**What to do:**
Below is some data. Retype exactly the lines starting at the one with "For every named target in this 1712×2156" and ending at the one with "INGRESSO.COM (460, 21)".

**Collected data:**
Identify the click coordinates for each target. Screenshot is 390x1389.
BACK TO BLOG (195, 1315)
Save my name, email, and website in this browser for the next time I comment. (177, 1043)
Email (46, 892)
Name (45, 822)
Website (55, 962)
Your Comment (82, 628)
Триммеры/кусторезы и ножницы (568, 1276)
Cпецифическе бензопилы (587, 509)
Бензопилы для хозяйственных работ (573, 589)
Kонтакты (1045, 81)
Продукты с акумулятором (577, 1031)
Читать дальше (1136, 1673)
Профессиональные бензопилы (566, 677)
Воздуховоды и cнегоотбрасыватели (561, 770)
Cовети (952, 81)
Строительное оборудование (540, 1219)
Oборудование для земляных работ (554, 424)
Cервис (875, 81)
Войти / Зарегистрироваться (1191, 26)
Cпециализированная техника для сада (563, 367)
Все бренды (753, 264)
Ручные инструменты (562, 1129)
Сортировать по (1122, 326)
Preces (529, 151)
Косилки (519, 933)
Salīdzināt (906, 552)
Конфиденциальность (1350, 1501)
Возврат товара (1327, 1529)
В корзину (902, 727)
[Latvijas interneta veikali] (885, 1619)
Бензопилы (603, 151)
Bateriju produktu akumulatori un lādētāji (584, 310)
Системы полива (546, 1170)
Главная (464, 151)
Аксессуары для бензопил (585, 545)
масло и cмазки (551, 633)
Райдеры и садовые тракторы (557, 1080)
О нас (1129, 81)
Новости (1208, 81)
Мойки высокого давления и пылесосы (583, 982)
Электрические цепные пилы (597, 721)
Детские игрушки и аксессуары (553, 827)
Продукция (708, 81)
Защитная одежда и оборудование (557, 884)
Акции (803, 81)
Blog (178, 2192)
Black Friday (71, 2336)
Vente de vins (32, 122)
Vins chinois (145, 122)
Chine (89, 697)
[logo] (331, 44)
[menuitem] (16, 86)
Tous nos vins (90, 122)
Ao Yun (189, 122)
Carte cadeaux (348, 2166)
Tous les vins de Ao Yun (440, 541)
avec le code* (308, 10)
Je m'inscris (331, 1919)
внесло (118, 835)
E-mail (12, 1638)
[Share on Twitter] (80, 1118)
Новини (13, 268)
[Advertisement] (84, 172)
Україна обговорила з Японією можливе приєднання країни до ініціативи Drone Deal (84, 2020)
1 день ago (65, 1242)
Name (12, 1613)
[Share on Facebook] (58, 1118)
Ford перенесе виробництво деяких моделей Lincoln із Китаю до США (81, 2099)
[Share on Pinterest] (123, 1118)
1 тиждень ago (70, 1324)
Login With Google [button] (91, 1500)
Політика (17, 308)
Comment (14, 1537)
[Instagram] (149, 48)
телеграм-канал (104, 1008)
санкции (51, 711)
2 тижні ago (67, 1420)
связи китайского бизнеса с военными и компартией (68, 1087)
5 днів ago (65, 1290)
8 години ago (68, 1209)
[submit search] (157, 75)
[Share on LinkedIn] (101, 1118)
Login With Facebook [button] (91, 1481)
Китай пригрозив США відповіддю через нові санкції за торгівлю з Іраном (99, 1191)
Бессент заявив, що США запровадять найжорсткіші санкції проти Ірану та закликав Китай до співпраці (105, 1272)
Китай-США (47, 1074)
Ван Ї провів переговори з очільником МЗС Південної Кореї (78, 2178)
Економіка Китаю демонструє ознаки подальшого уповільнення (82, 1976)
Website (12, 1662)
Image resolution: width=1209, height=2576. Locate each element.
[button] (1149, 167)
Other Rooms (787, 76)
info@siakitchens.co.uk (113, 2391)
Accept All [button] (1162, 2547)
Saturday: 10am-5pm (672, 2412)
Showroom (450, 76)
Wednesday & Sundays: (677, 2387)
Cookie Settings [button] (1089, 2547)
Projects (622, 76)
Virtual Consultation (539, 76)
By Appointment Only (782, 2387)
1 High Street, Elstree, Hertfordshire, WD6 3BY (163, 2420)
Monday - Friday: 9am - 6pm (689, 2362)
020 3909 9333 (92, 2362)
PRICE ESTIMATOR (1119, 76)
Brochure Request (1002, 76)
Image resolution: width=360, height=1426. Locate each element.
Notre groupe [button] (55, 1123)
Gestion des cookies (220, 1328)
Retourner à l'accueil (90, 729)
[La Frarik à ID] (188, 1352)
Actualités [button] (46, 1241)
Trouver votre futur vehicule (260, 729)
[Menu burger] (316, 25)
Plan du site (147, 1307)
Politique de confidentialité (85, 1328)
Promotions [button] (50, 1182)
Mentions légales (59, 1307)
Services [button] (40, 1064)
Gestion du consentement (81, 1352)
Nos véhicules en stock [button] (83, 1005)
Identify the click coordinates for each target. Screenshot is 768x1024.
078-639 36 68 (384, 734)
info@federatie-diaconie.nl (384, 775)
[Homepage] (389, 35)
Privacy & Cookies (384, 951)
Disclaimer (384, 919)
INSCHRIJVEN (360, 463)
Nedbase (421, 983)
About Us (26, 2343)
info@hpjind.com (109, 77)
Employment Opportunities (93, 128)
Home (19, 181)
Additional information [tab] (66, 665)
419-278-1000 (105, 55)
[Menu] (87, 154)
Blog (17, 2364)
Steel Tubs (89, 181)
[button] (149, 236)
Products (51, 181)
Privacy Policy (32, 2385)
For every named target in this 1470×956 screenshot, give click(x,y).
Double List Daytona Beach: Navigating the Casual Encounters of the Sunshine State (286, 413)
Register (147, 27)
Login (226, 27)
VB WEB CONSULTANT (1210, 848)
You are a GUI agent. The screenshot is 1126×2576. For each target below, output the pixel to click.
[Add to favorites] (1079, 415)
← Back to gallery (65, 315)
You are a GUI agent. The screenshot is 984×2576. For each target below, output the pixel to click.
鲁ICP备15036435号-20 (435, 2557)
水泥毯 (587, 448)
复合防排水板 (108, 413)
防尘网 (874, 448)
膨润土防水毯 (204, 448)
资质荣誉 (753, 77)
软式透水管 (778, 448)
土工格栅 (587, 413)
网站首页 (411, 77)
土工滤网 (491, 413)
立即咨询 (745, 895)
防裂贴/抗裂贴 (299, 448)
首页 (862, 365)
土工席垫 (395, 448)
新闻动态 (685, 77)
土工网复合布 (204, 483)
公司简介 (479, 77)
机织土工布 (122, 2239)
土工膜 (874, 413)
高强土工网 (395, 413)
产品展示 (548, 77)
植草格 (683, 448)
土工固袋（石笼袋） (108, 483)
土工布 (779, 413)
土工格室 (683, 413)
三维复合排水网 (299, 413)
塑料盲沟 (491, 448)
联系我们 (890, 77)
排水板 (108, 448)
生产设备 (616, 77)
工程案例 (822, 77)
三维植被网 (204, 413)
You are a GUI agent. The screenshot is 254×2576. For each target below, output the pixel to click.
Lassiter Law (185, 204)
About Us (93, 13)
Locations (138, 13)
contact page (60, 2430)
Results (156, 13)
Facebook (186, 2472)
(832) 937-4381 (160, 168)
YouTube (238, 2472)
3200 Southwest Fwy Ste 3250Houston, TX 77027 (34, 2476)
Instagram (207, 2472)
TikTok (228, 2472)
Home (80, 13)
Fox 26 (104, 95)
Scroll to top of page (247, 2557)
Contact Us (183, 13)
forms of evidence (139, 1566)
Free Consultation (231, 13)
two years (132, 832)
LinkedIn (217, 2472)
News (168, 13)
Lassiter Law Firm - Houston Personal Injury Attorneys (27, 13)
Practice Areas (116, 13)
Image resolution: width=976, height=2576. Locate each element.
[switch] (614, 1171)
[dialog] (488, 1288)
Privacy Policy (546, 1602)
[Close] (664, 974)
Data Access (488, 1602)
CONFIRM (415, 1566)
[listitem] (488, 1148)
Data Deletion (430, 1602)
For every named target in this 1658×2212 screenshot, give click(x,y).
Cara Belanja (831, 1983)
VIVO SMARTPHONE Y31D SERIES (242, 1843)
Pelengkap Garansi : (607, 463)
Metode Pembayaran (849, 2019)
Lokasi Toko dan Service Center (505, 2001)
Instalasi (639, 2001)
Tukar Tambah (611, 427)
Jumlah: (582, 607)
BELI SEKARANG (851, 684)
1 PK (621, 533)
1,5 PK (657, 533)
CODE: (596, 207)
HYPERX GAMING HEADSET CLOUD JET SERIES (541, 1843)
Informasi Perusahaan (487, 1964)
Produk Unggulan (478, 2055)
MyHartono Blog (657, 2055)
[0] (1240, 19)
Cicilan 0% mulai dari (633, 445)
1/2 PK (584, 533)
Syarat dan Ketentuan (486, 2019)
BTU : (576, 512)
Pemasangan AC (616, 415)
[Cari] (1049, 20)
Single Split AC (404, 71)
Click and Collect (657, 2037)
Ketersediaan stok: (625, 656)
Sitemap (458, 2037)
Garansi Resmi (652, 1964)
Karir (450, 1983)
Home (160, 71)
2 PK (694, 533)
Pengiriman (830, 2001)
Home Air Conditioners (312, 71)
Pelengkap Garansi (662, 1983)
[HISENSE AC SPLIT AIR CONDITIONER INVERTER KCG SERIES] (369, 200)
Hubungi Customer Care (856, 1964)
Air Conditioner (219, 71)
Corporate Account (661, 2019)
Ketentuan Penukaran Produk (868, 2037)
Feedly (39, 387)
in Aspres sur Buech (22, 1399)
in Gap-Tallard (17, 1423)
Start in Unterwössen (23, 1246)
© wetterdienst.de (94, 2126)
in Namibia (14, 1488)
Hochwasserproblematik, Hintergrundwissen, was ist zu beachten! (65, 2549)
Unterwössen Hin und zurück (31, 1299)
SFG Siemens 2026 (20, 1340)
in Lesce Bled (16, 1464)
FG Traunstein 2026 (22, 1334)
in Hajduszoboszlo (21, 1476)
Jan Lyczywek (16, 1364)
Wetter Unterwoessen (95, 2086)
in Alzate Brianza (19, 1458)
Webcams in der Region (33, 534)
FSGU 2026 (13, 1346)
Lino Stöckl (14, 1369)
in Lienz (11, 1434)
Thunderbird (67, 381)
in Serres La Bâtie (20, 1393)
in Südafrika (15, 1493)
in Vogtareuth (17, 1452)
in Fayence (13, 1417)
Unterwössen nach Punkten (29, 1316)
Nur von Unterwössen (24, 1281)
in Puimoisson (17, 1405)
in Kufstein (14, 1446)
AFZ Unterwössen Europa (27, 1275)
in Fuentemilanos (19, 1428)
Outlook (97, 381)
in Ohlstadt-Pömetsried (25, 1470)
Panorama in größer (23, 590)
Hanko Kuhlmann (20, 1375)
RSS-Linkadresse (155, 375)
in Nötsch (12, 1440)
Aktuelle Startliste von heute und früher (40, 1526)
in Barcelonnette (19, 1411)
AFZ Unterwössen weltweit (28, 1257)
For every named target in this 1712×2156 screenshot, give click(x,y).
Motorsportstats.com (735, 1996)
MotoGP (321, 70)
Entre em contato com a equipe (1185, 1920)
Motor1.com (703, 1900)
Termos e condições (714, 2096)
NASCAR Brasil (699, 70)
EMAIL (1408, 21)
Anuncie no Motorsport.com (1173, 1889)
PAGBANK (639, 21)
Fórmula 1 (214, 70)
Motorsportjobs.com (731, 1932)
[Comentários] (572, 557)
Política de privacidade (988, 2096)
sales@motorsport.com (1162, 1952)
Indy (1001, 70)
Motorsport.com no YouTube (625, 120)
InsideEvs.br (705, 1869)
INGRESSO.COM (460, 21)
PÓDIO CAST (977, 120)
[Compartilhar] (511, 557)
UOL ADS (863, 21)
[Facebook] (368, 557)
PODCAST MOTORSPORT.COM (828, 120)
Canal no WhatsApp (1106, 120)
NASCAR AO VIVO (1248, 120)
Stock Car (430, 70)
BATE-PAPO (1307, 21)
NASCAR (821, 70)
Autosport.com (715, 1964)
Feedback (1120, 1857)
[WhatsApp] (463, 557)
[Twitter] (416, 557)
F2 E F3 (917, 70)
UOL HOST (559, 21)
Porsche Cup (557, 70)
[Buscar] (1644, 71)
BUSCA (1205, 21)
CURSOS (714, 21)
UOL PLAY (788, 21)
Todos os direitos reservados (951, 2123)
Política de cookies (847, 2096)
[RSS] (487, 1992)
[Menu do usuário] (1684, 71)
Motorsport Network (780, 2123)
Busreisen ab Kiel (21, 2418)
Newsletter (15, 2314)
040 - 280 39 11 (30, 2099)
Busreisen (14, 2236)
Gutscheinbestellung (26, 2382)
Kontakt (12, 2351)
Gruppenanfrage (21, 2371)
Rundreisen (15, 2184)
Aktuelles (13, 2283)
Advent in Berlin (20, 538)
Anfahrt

**Task answer:**
For every named target in this 1712×2156 screenshot, give click(x,y).
Motorsportstats.com (735, 1996)
MotoGP (321, 70)
Entre em contato com a equipe (1185, 1920)
Motor1.com (703, 1900)
Termos e condições (714, 2096)
NASCAR Brasil (699, 70)
EMAIL (1408, 21)
Anuncie no Motorsport.com (1173, 1889)
PAGBANK (639, 21)
Fórmula 1 (214, 70)
Motorsportjobs.com (731, 1932)
[Comentários] (572, 557)
Política de privacidade (988, 2096)
sales@motorsport.com (1162, 1952)
Indy (1001, 70)
Motorsport.com no YouTube (625, 120)
InsideEvs.br (705, 1869)
INGRESSO.COM (460, 21)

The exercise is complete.